Public Health. If required, we may use or disclose your PHI for mandatory public health activities to a public health authority authorized by law to collect or receive such information for the purpose of preventing or controlling disease, injury, or disability, or if directed by a public health authority, to a government agency that is collaborating with that public health authority.

Public Safety. We may disclose your PHI if necessary to prevent or lessen a serious and imminent threat to the health or safety of a person or the public. If information is disclosed to prevent or lessen a serious threat it will be disclosed to a person or persons reasonably able to prevent or lessen the threat, including the target of the threat.

Verbal Permission.
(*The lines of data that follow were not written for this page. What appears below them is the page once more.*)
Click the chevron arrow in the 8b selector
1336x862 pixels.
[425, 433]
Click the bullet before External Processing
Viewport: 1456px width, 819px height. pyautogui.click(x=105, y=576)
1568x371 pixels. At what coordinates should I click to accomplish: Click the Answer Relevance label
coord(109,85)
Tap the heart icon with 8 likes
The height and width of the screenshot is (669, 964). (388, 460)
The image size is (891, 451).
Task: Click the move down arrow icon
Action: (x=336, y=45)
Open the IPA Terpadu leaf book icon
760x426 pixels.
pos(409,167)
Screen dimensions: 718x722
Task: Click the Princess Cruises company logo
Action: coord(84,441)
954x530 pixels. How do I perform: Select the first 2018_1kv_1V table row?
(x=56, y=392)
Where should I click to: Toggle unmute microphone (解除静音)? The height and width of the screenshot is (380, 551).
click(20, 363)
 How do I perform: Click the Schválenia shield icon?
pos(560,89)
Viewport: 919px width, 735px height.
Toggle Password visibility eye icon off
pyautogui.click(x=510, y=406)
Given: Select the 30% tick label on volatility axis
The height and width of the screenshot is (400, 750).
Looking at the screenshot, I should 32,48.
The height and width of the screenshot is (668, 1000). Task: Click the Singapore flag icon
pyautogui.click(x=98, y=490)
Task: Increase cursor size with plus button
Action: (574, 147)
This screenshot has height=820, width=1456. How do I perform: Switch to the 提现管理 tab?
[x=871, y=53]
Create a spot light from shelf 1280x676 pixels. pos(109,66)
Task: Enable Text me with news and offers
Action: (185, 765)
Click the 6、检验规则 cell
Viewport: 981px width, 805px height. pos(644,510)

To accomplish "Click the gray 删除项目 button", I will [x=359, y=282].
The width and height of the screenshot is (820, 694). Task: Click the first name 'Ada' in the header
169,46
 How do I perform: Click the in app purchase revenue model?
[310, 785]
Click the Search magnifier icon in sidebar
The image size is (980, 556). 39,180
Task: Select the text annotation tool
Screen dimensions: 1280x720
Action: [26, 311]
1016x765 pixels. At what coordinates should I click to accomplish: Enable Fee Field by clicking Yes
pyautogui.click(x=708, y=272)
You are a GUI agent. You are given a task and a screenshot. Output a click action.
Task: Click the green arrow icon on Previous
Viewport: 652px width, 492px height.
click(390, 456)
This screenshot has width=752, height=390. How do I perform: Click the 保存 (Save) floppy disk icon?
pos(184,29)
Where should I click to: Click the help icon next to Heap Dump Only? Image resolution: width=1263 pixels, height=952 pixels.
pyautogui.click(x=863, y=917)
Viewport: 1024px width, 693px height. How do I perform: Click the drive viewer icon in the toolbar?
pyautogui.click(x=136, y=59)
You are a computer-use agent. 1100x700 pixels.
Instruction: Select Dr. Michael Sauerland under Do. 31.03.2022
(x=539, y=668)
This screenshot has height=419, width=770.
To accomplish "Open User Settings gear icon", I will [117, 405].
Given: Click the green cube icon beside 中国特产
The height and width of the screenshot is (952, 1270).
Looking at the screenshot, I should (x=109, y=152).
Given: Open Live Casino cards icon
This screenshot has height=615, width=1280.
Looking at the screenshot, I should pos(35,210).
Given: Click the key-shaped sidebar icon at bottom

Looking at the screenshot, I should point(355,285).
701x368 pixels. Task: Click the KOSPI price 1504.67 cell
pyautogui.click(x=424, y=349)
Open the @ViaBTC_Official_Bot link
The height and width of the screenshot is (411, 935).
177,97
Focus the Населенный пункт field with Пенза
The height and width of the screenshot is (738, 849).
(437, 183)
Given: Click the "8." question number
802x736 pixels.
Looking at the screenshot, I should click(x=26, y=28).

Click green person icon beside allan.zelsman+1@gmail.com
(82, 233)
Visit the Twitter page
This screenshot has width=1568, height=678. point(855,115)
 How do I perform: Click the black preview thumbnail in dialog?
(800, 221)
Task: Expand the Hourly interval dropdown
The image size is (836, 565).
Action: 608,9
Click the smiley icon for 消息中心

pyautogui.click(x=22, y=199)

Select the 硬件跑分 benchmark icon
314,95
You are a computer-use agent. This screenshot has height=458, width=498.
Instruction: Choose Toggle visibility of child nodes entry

We may also use or disclose your information to family members that are directly involved in your treatment with your verbal permission.

USE AND DISCLOSURE OF YOUR HEALTH INFORMATION WITH AUTHORIZATION

Uses and disclosures not specifically permitted by applicable law will be made only with your written authorization, which may be revoked at any time, except to the extent that we have already made a use or disclosure based upon your authorization. This use and disclosure may be made electronically.

YOUR RIGHTS REGARDING YOUR PHI

You have the following rights regarding PHI we maintain about you. 

Right to Request Restrictions. You have the right to request a restriction or limitation on the use or disclosure of your PHI for treatment, payment, or health care operations. We are not required to agree to your request unless the request is to restrict disclosure of PHI to a health plan for purposes of carrying out payment or health care operations, and the PHI pertains to a health care item or service that you paid for out of pocket. In that case, we are required to honor your request for a restriction.

Right to Request Confidential Communication. You have the right to request that we communicate with you about health matters in a certain way or at a certain location. We will accommodate reasonable requests. We may require information regarding how payment will be handled or specification of an alternative address or other method of contact as a condition for accommodating your request. We will not ask you for an explanation of why you are making the request.

Right of Access to Inspect and Copy. Unless your information was compiled in reasonable anticipation of, or for use in a civil, criminal, or administrative action or proceeding, you have the right, which may be restricted only in exceptional circumstances, to inspect and copy PHI that is maintained in a “designated record set”. A designated record set contains mental health/medical and billing records and any other records that are used to make decisions about your care. Your right to inspect and copy PHI will be restricted only in those situations where a licensed professional believes it is reasonably likely that access would endanger the life or physical safety of, or cause substantial harm to the individual or another person. We may charge a reasonable, fee for copies. If your records are maintained electronically, you may also request an electronic copy of your PHI. You may also request that a copy of your PHI be provided to another person.

Right to Amend. If you feel that the PHI we have about you is incorrect or incomplete, you may ask us to amend the information although we are not required to agree to the amendment. If we deny your request for amendment, you have the right to file a statement of disagreement with us. We may prepare a rebuttal to your statement and will provide you with a copy. 

Right to an Accounting of Disclosures. You have the right to request an accounting of certain of the disclosures that we make of your PHI. We may charge you a reasonable fee if you request more than one accounting in any 12-month period.

Right to a Copy of this Notice. You have the right to a paper copy of this notice 

COMPLAINTS

Complaints may be made to the Secretary of the United States Department of Health and Human Services.  We will not take action against you or retaliate against you in any way for filing a complaint.